Tap into the boisterous, lighthearted mood of the day instead of getting bogged down with heavy emotions, Sagittarius. This is a good time to engage your mind rather than let your heart take control. Be aware of the expansive nature of the day that allows you to think clearly without getting bothered by emotions. Take the cerebral route to figuring out what you need to do to smooth any bumps in the road.

Capricorn

(Dec 22-Jan 20)

Your optimism will be inspiring today, Capricorn. You will find that your lighthearted approach is perfectly suited to taking care of any issue that arises. Toss a few jokes into the mix and remind other people that it isn’t necessary to take things so seriously. The sun is shining as you proudly parade down the street with your head held high.

Aquarius

(Jan 21-Feb 19)

Difficult challenges that have been lingering on the sidelines will probably become more prominent today, Aquarius.
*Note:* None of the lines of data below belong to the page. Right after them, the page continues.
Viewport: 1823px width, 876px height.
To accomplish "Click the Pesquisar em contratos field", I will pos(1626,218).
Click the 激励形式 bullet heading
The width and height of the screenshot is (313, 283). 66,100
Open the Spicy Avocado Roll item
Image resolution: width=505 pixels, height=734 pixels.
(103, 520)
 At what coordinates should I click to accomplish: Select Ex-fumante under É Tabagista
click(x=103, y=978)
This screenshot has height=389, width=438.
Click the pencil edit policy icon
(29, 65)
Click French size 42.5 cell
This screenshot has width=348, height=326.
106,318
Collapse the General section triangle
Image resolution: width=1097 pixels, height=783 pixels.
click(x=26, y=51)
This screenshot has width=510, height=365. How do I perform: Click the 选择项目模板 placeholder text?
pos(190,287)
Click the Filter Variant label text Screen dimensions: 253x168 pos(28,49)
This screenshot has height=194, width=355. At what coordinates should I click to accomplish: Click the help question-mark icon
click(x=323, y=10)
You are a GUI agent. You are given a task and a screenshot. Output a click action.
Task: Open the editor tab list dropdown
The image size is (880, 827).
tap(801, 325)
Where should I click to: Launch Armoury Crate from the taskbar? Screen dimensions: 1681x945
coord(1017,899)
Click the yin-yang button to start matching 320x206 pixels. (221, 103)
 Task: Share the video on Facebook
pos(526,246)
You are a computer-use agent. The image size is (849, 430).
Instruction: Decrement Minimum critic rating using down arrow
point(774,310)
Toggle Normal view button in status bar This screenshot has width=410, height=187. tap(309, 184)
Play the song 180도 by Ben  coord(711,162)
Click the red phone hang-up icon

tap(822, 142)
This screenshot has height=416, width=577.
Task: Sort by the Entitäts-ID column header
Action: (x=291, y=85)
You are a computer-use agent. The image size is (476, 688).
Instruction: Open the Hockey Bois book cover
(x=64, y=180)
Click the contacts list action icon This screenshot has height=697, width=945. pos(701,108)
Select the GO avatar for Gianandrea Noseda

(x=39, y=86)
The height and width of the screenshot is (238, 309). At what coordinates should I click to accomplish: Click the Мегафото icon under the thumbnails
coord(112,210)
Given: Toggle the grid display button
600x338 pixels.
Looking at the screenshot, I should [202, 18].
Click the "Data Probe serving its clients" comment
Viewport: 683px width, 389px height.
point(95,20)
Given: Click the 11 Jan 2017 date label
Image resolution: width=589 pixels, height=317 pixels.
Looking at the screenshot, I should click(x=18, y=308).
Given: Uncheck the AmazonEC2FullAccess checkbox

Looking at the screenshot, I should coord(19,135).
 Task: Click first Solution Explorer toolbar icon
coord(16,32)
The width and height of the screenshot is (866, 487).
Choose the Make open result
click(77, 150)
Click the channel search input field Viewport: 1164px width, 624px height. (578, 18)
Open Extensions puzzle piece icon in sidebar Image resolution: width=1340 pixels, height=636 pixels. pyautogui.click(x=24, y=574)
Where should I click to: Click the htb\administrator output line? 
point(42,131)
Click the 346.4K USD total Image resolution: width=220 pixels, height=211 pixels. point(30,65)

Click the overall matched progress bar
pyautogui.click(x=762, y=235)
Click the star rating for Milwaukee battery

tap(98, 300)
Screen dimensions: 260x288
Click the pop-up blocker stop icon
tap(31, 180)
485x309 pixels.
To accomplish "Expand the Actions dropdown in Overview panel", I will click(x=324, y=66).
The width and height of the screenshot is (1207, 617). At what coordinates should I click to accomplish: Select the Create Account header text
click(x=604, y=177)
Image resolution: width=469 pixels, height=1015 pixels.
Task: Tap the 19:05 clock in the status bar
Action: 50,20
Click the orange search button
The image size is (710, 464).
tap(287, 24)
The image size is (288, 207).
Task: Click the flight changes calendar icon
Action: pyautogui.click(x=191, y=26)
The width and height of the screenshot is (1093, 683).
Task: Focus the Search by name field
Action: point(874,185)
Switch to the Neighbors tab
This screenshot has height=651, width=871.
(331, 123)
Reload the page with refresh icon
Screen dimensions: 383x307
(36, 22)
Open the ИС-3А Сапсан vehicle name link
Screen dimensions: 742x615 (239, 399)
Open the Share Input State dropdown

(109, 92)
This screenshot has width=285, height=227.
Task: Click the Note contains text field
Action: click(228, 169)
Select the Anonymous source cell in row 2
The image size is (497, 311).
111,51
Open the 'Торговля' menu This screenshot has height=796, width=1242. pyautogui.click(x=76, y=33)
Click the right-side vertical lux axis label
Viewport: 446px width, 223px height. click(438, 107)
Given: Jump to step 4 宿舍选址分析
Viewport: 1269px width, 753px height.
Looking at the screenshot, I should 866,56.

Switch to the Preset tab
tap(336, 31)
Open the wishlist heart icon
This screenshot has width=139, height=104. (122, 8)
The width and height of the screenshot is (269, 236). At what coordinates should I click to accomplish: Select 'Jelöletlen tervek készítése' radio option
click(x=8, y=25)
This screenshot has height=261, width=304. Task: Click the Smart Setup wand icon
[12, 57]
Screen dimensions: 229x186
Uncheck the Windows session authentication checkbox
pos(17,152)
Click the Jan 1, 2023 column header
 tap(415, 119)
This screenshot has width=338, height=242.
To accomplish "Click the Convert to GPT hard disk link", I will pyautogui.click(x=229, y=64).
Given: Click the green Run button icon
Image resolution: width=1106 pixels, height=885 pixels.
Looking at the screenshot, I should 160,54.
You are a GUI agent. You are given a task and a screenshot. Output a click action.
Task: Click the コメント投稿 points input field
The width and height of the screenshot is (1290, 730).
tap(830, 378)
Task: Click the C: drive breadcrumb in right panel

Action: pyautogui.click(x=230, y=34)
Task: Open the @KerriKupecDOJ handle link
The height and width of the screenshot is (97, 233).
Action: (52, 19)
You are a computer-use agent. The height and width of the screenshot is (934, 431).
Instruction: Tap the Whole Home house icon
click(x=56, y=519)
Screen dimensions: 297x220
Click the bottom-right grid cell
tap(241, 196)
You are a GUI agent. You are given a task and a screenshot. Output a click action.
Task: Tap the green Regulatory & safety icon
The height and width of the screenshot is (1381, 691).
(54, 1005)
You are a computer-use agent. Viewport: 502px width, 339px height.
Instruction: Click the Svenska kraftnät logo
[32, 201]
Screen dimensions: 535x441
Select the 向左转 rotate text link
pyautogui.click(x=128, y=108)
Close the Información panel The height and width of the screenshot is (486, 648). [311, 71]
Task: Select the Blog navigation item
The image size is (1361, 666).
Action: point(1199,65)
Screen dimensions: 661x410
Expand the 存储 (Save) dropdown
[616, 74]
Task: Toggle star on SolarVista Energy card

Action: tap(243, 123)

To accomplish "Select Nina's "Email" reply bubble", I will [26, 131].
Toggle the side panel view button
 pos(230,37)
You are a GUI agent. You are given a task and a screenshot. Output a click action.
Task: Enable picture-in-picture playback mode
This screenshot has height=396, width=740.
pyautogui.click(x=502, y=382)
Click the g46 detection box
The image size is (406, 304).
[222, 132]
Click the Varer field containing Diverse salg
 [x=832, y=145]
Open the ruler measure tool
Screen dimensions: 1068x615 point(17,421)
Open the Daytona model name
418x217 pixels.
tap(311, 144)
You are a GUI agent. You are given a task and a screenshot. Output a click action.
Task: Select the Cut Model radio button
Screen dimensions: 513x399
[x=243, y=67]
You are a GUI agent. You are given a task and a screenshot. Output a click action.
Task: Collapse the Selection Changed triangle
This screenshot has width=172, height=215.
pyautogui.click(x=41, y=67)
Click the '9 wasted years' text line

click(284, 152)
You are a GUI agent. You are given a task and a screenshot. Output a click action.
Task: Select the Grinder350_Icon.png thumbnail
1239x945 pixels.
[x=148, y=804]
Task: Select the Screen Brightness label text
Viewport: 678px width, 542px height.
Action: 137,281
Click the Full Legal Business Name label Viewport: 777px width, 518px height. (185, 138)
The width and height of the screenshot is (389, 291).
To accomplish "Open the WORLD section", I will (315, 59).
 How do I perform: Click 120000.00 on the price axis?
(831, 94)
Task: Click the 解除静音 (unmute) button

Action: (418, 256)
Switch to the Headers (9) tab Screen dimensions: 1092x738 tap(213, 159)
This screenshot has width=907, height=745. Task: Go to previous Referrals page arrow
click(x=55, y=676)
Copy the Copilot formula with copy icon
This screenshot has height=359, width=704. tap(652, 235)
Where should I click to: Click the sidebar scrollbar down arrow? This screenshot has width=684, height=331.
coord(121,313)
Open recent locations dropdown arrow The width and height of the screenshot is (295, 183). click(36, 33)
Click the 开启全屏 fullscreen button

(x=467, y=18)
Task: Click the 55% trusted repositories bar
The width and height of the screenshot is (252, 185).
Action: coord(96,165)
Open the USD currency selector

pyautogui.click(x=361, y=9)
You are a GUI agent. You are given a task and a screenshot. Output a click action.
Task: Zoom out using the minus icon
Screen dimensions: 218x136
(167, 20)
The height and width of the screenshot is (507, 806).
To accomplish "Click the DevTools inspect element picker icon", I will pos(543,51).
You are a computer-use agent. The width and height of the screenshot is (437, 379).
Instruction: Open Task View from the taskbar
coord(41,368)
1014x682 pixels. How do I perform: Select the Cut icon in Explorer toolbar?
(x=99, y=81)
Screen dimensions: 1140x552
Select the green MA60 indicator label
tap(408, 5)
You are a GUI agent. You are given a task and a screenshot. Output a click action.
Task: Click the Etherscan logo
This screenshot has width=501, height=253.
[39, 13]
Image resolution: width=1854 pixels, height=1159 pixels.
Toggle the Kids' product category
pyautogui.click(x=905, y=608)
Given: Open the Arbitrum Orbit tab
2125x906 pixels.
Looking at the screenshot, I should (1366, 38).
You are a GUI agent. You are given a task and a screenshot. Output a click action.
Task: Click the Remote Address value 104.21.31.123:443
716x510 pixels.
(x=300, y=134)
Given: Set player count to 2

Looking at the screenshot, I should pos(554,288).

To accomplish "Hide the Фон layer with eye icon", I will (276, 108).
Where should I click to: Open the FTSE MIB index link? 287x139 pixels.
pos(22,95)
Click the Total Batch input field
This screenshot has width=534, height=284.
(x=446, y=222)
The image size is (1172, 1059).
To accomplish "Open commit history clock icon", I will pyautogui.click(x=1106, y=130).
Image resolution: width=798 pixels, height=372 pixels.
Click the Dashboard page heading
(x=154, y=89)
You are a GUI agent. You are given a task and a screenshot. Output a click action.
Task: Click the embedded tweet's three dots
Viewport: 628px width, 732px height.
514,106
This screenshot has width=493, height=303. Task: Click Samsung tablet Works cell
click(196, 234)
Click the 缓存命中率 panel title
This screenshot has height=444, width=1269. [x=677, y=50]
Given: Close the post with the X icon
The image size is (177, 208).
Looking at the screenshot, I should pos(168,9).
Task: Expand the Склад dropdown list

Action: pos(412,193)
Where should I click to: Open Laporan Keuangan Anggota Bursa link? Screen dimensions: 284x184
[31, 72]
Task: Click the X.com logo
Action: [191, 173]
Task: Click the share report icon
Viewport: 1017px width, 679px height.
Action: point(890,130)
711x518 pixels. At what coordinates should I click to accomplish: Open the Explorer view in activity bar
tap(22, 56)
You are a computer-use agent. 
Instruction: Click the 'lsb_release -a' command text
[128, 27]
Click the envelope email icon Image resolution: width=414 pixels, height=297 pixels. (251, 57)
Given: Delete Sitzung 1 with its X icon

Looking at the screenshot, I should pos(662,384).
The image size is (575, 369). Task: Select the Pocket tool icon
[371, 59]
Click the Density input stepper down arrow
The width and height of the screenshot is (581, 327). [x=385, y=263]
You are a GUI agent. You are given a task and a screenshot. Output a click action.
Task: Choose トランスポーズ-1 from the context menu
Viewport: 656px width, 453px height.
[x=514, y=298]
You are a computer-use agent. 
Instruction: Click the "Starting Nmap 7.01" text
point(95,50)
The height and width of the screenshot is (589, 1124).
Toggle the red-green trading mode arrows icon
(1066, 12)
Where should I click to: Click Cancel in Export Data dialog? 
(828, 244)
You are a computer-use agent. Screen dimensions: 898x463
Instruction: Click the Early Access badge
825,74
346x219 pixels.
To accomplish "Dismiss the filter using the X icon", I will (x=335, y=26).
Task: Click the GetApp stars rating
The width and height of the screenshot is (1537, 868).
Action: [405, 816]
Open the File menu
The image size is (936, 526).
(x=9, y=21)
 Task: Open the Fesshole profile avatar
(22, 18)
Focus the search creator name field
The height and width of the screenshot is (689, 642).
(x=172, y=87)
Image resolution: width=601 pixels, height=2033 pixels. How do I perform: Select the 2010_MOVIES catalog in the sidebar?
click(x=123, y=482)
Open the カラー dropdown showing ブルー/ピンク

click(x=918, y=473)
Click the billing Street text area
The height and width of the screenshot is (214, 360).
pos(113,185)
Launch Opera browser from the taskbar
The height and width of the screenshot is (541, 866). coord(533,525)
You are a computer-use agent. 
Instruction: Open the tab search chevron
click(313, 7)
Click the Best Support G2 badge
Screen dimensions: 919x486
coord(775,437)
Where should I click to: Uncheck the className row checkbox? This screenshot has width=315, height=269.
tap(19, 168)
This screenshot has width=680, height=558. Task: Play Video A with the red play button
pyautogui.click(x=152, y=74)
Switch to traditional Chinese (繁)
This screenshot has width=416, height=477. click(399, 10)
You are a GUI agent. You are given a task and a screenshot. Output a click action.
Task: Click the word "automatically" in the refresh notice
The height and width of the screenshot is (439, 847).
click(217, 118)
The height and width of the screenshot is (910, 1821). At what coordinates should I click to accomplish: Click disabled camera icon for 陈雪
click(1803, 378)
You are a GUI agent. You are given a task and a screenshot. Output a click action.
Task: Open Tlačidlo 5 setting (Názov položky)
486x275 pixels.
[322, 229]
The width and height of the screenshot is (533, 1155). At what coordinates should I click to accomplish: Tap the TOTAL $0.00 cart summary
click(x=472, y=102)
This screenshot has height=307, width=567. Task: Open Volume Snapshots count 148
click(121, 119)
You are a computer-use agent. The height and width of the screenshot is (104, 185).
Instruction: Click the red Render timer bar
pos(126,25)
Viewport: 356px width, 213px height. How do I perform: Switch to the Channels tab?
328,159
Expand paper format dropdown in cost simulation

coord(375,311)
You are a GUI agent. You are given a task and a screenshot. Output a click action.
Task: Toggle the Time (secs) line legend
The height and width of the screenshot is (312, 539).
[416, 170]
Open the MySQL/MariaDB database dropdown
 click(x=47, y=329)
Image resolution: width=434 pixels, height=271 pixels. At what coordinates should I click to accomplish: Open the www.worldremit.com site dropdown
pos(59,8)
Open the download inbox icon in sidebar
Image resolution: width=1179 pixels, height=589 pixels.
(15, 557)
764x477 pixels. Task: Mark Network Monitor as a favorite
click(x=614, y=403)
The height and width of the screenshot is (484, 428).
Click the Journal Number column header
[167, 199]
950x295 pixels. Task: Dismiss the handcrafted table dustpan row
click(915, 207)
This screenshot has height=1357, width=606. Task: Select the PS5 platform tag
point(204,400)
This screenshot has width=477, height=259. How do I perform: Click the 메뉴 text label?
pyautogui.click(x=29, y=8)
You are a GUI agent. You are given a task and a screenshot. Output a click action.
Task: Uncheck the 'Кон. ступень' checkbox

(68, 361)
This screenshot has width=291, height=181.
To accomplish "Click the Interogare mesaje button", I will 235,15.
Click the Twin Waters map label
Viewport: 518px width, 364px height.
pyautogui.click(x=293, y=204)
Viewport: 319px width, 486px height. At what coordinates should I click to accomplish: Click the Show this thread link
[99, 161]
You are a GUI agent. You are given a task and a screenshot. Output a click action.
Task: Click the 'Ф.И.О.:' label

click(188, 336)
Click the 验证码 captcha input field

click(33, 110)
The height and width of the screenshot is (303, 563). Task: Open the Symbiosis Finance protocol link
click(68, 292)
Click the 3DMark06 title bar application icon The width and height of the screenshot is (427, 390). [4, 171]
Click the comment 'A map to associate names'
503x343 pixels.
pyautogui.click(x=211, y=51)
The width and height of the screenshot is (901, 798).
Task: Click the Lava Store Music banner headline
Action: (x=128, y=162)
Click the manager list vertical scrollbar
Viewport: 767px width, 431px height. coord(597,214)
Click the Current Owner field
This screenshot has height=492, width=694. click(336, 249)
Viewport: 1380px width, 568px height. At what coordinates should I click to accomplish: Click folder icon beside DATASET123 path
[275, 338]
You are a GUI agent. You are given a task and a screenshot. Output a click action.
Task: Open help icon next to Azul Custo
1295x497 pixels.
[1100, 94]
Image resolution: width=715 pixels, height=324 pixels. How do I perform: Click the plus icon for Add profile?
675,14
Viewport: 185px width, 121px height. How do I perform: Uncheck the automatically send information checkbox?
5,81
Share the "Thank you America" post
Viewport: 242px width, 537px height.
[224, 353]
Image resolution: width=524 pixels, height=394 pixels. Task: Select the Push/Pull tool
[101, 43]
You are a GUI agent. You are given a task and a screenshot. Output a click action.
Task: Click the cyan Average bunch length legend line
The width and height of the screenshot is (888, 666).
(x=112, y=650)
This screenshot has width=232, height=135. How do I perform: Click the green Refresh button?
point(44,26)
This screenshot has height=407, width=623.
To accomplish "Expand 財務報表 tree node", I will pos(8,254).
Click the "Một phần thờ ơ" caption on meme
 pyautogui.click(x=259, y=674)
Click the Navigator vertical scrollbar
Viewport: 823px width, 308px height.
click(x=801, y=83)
There is a strong possibility that things will come to a head. The problem was easy to overlook at first, but now that it has taken on a life of its own, you may have to consult someone who is more of an expert on these types of situations than you are.

Pisces

(Feb 20-Mar 20)

You could be the one everyone runs to for advice today, Pisces. You’re the one with all the answers who can easily pull the rabbit out of a hat. Trust your judgment and intellectual know-how. Feel free to push yourself to the limit. If you go too far, you can always take a step back. If you never drive all the way to the boundaries, you will never know how far you can go.